Stored data entries
•••••
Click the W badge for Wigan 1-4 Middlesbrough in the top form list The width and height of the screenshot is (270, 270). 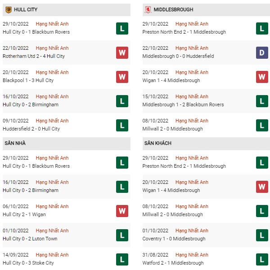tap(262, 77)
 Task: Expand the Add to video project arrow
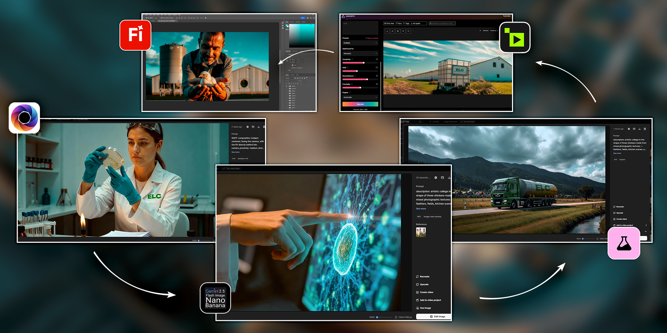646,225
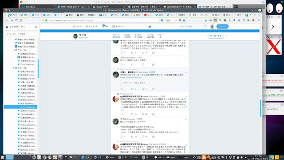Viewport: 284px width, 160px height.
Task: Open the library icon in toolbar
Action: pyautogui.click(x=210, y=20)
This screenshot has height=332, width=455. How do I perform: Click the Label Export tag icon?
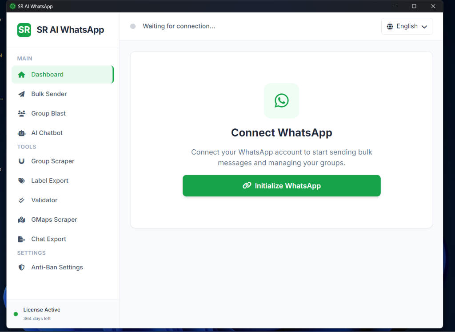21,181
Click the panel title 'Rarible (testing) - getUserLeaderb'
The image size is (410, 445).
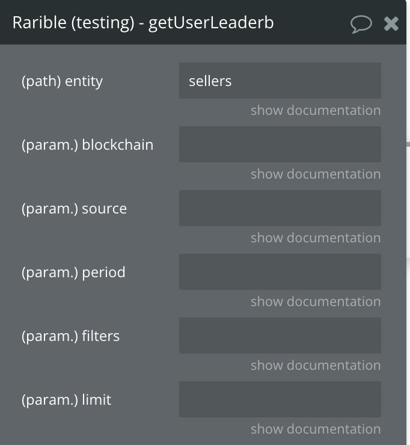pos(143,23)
•••••
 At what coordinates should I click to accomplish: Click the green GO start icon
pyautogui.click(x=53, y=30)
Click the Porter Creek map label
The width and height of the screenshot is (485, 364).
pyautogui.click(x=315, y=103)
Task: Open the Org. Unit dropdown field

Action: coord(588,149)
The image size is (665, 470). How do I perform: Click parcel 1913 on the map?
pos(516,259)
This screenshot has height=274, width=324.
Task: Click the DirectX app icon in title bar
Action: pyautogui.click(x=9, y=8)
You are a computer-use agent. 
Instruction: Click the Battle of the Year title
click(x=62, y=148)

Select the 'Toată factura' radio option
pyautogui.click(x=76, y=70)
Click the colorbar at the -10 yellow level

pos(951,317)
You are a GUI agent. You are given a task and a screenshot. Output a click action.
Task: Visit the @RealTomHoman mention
•••••
:: About this task ::
Set apart and copy each line of the records that holds the word "agent".

:: Exercise solution ::
You are a computer-use agent. 
You are a GUI agent. You are given a task and a screenshot. Output a click action.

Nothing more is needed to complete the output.